Exercise brief: Retype precisely the section of the data that starts at the line containing "Click the Update" and runs to its final line, ends included.

*** Source material ***

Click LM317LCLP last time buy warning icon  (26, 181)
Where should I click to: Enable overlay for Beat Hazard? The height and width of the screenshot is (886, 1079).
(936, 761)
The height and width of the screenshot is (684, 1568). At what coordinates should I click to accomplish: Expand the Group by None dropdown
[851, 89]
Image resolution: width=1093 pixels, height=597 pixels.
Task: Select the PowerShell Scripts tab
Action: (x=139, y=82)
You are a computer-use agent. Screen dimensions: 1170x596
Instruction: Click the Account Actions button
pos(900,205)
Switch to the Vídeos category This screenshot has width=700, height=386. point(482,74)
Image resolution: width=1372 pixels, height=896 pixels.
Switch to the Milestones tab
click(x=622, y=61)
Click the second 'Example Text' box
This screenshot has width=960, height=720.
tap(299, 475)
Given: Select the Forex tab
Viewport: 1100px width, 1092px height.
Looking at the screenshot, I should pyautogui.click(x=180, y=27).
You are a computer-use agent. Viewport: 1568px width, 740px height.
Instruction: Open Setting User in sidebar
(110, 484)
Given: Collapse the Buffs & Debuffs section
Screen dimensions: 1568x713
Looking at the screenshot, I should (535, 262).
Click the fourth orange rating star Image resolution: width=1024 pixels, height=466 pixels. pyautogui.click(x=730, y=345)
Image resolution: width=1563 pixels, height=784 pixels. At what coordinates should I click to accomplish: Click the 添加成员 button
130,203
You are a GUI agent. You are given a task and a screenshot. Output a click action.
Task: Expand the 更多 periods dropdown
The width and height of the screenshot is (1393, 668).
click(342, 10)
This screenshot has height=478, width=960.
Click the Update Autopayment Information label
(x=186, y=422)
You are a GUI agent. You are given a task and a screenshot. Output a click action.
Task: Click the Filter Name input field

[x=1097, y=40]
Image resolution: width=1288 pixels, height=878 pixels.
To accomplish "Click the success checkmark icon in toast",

*** End of Source material ***

Result for this exercise:
Click the Update Autopayment Information label
(x=186, y=422)
You are a GUI agent. You are given a task and a screenshot. Output a click action.
Task: Click the Filter Name input field

[x=1097, y=40]
Image resolution: width=1288 pixels, height=878 pixels.
To accomplish "Click the success checkmark icon in toast",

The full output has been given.